**TEXTE À LIRE**:
::::
Vingt ans que ma route a croisé celle de Lucie Braud et, si je ne l’ai plus jamais quittée, je demeure toujours sous le charme et de sa passion pour la littérature et de la précision de son regard sur la lecture. Il y était donc temps de partager tout ça avec le plus grand nombre.

Propos recueillis par  Romuald Giulivo

 

Avant de remonter le fil de ta relation aux livres, peux-tu nous dire quelle lectrice tu es aujourd’hui?
Lucie Braud : Je suis une lectrice intuitive. J’écoute mes envies, elles doivent certainement répondre à mes besoins, et je fonctionne souvent par cycle. Je peux par exemple ne lire que des romans pour adolescents pendant des mois ou, comme en ce moment, ne pas sortir des polars. Je vais chercher dans les livres un point de vue sur le monde, mais je ne sais pas par avance ce qui va résonner en moi, ça dépend de mon état d’esprit lorsque je me plonge dans le texte.
Malgré tout, il m’arrive aussi parfois d’aller glaner dans des pages des éléments afin d’alimenter des projets en cours, mais c’est une autre forme de lecture qui s’attache aux aspects techniques de l’écriture et qui peut être un piège. Dans ce cas-là, je ne me laisse pas emporter par le texte. C’est souvent ce qui m’arrive lorsque je lis Joyce Carol Oates ou Cristina Comencini, deux femmes dont j’apprécie énormément le travail parce qu’il m’interroge et me fascine, sur le fond et la forme.
Au final, le terme de lecteur recouvre pour moi une réalité plus large. Je lis en fait autant les livres que l’humanité qui s’y joue. J’adore observer, détailler les comportements, les habitudes. Et ces deux lectures, celle des livres et des hommes, se questionnent et se nourrissent l’une l’autre.

Si la lectrice que tu es aujourd’hui pouvait rencontrer celle qu’elle était adolescente, qu’aimerais-tu lui dire?
Lucie Braud : Franchement, je ne sais pas si j’aurais grand-chose à lui raconter. Nous sommes tellement différentes. La lecture était une passion très ambiguë durant mon adolescence, elle m’offrait des moments d’isolement nécessaire, mais parfois aussi forcé : c’était mon moyen de m’extraire d’un quotidien que je trouvais parfois insipide ou décevant. J’étais interne et je devais souvent me battre pour préserver mes périodes de lecture. On se méfiait pas mal de cette attirance, comme si c’était suspect de lire pour une fille : préférer la compagnie d’un livre à celle des autres n’était pas normale. Bref. L’ado que j’étais devait se débrouiller avec tout ça, et je ne viendrais pas lui faire la leçon — même si elle lisait plein de trucs que je trouve aujourd’hui inintéressants. Je me contenterais de l’inciter à continuer sa route par elle-même… et d’envoyer au diable tous ceux qui lui disent comment faire ou comment être ! Je lui dirais de continuer à lire pour faire émerger toutes les questions qui jalonneront son existence, parce qu’elles sont essentielles pour mettre la pensée en mouvement et construire la personne qu’elle doit devenir et non pas celle que les autres attendent qu’elle soit.
::::
**DONNÉES À TRAITER**:
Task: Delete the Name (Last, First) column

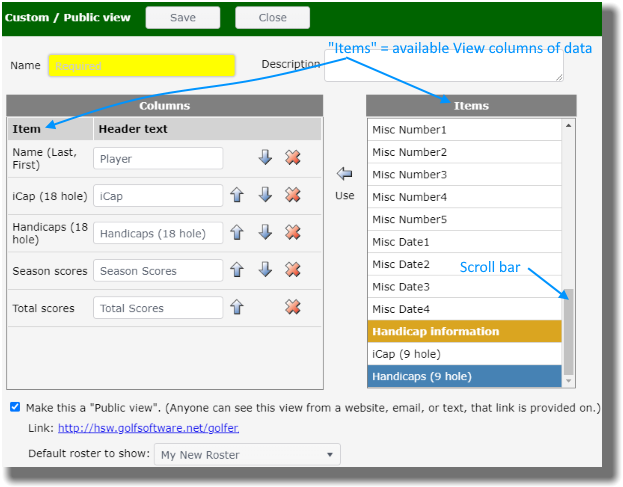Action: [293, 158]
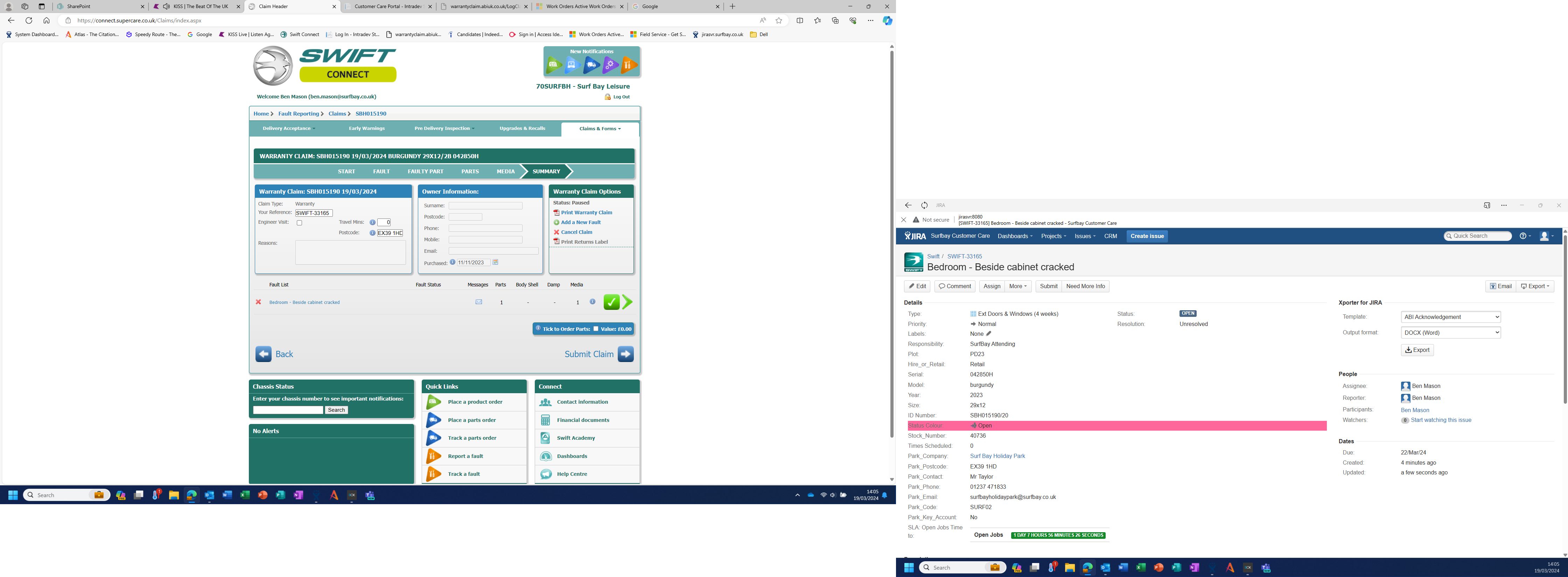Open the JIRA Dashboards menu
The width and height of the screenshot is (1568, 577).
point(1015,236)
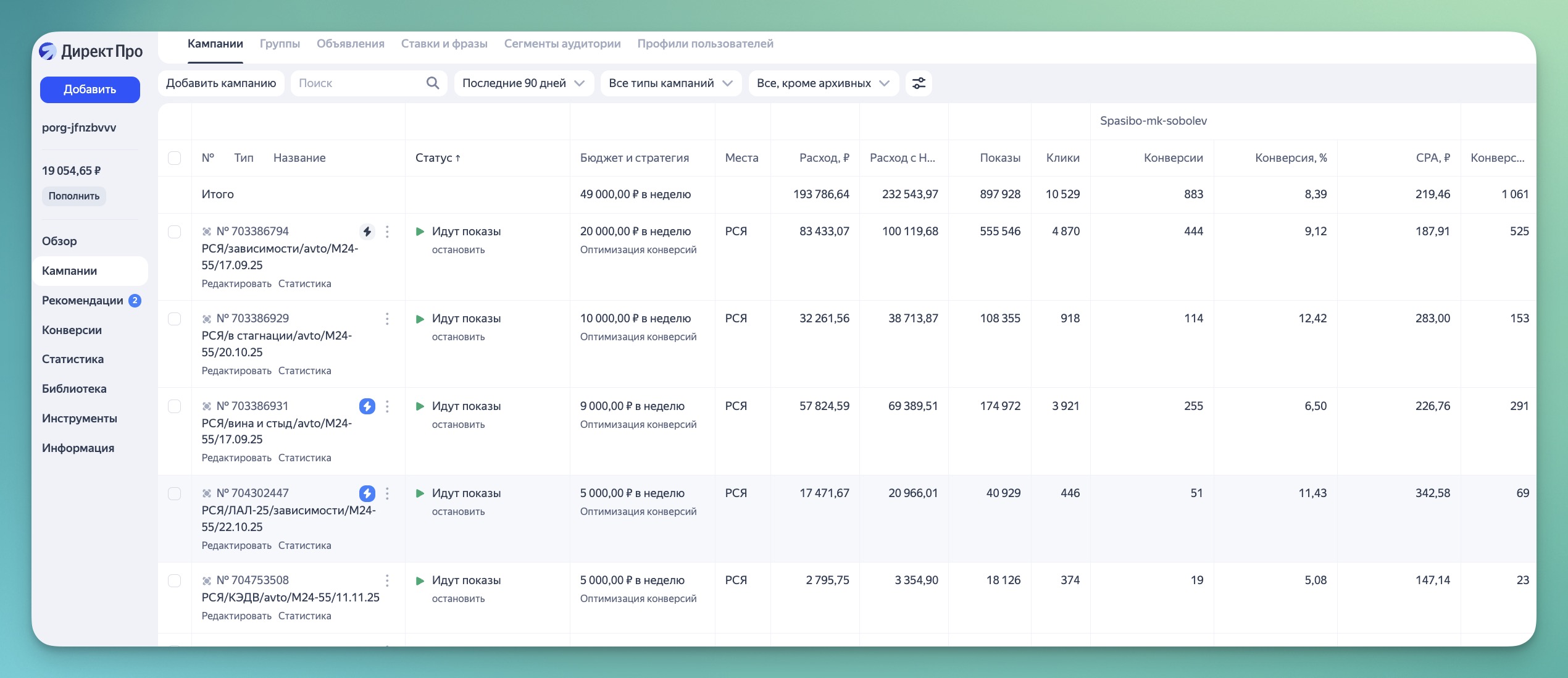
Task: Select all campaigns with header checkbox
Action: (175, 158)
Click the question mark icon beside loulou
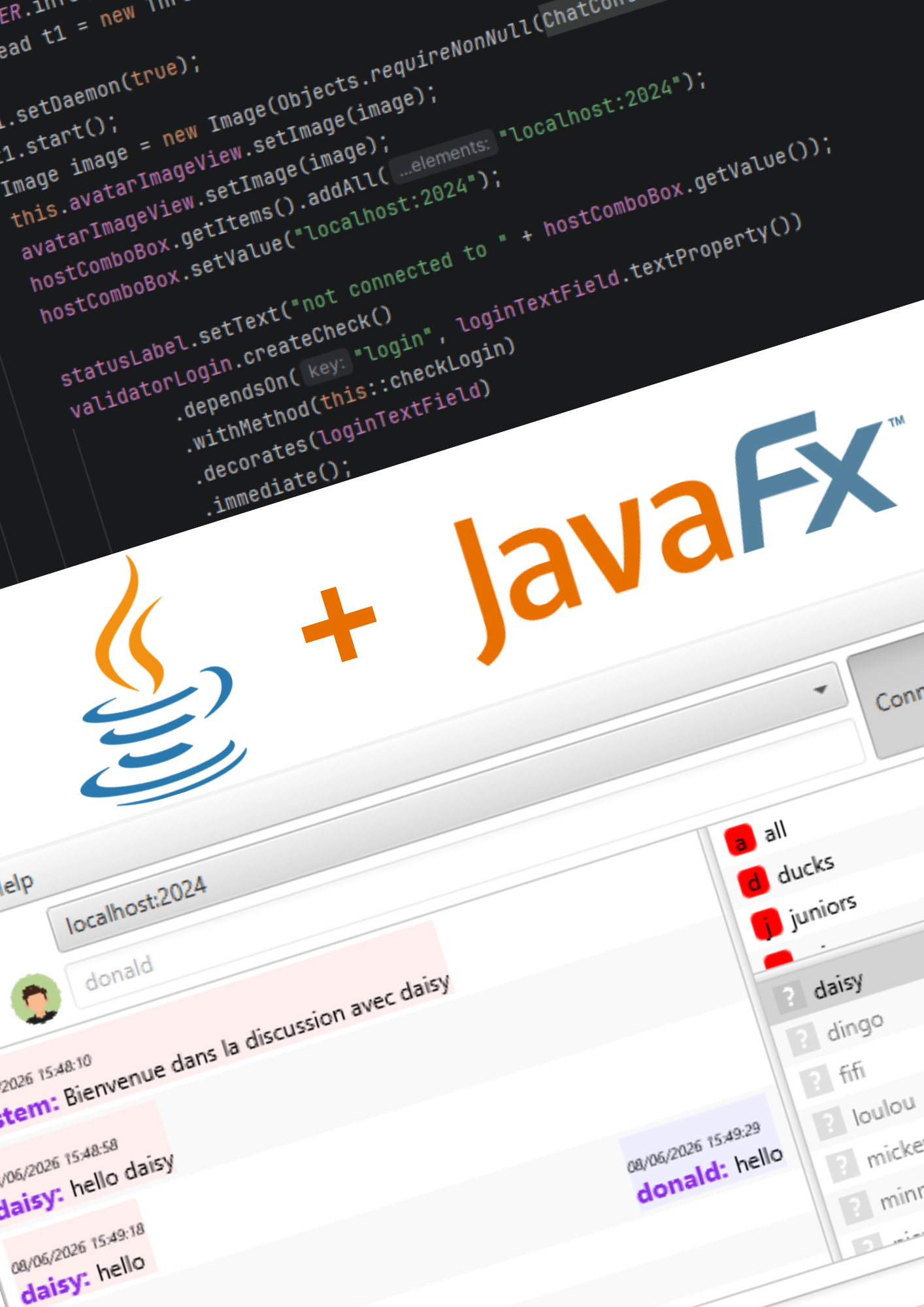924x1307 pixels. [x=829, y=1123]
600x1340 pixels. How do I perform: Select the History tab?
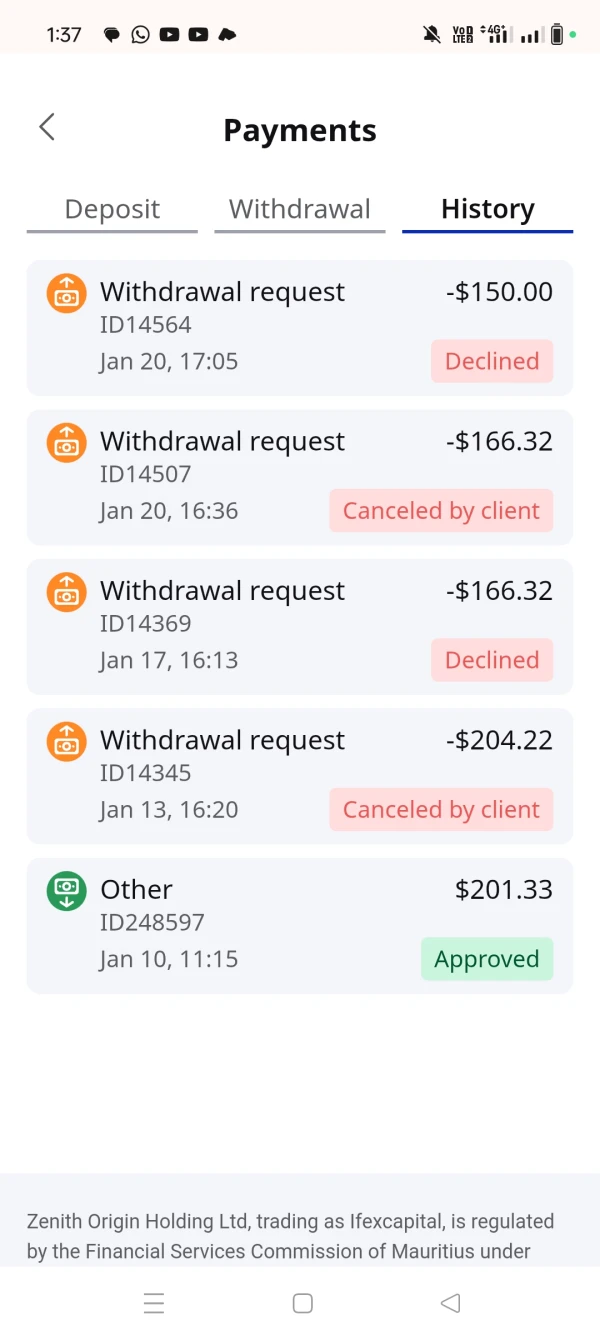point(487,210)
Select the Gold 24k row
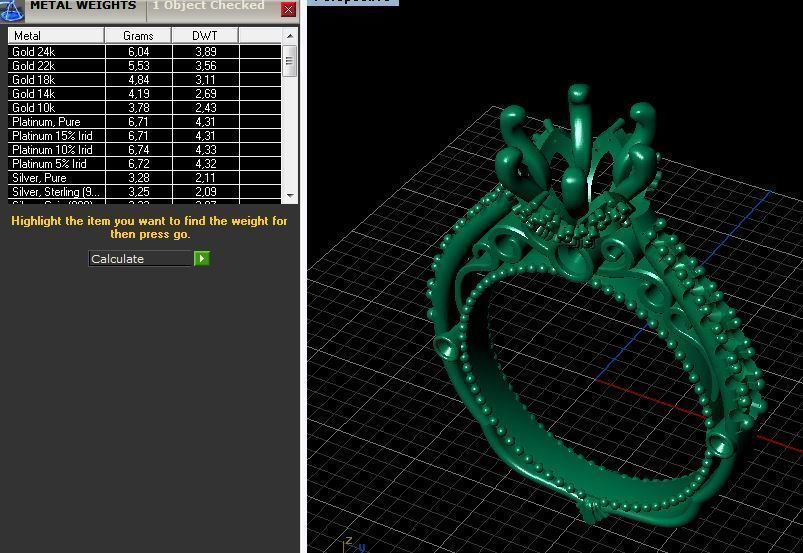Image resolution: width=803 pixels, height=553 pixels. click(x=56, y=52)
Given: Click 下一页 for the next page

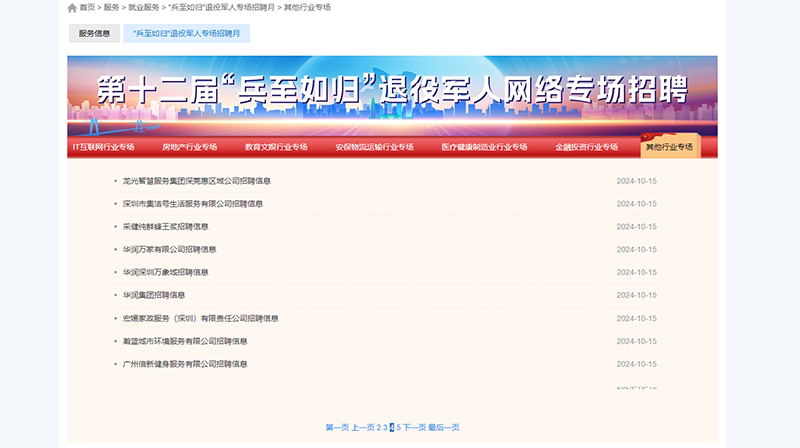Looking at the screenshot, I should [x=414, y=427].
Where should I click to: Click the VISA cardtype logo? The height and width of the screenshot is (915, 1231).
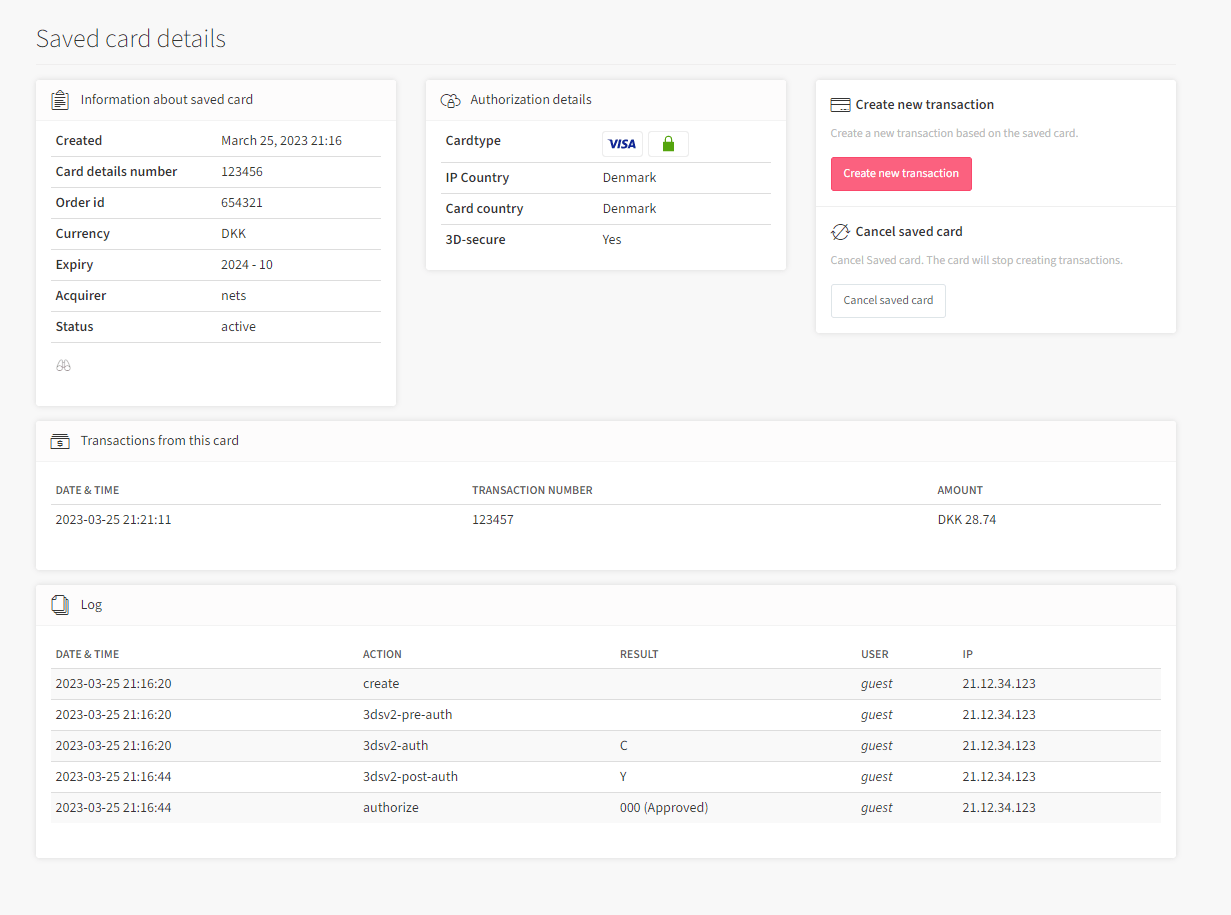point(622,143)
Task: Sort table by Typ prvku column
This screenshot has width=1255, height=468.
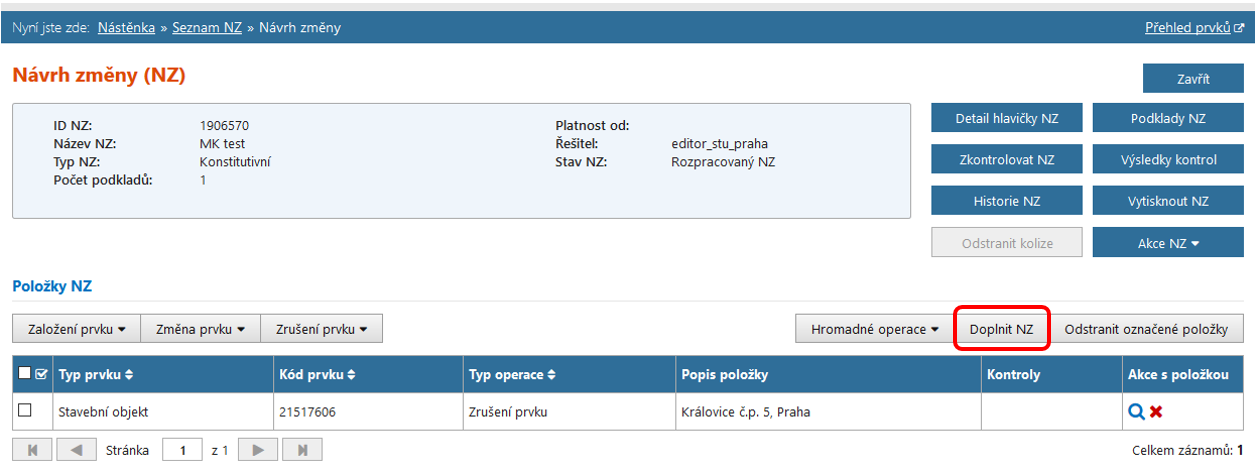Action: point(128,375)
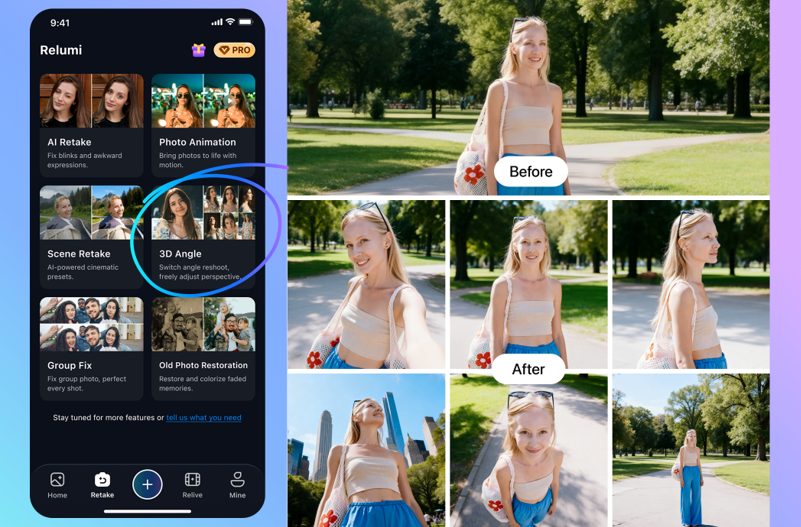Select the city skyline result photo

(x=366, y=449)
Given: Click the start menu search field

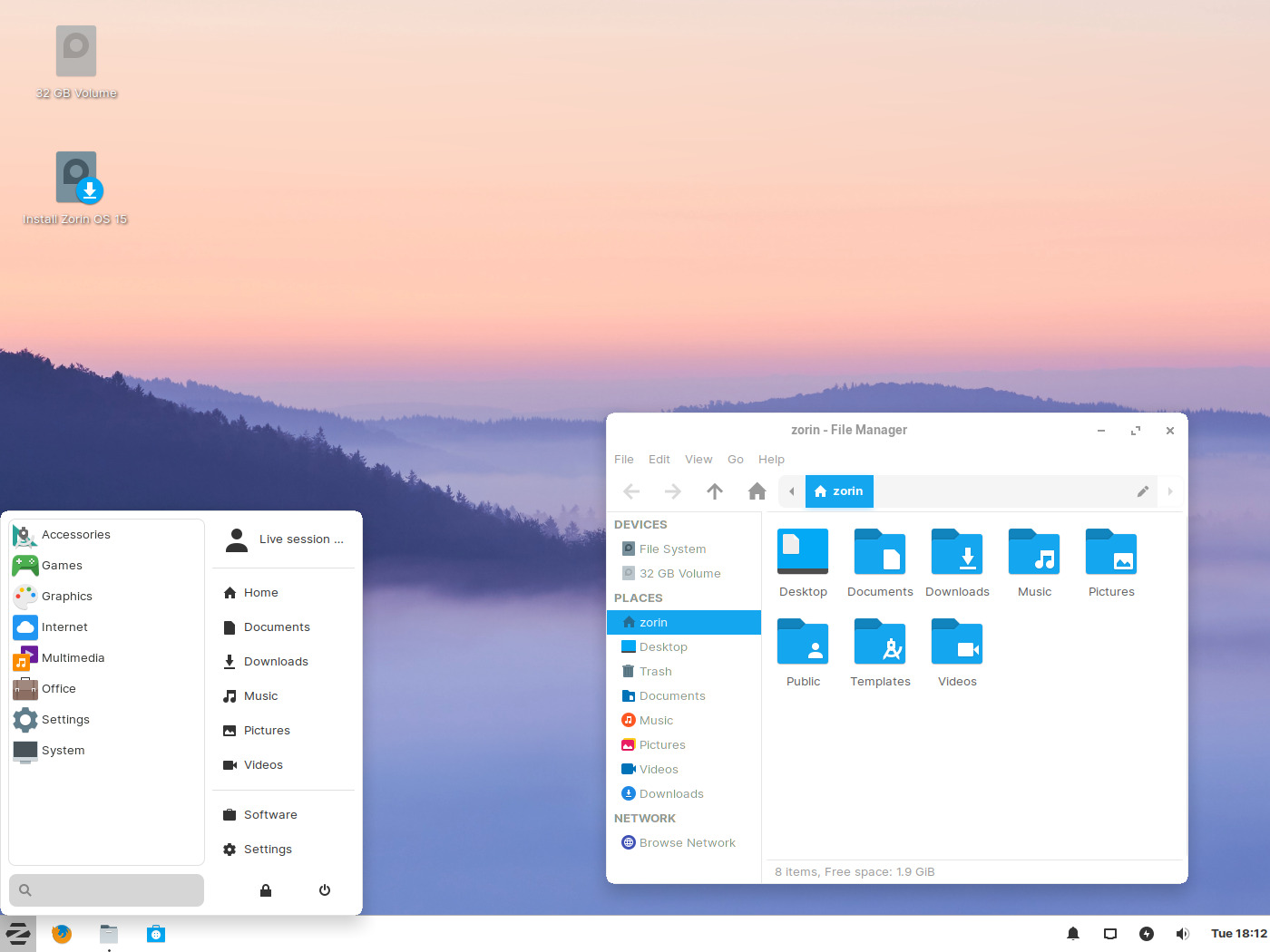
::::
**LISTE DES CONSIGNES**:
1: Recopiez le passage de l'entretien qui commence par « Lucie Braud : Je » et se poursuit jusqu'à « dans le texte. ».
2: Reprenez telles quelles les lignes de la liste, depuis celle qui contient « Where should I » jusqu'à la fin de la liste, en omettant les images.
L'entretien et la liste n'ont aucun lien entre eux.

**RÉPONSES À L'EXERCICE**:
1:
Lucie Braud : Je suis une lectrice intuitive. J’écoute mes envies, elles doivent certainement répondre à mes besoins, et je fonctionne souvent par cycle. Je peux par exemple ne lire que des romans pour adolescents pendant des mois ou, comme en ce moment, ne pas sortir des polars. Je vais chercher dans les livres un point de vue sur le monde, mais je ne sais pas par avance ce qui va résonner en moi, ça dépend de mon état d’esprit lorsque je me plonge dans le texte.

2:
Where should I click to: Click the VISA cardtype logo? The height and width of the screenshot is (915, 1231).
point(622,143)
Task: Sort table by Typ prvku column
This screenshot has width=1255, height=468.
Action: point(128,375)
Select the city skyline result photo

(x=366, y=449)
Given: Click the start menu search field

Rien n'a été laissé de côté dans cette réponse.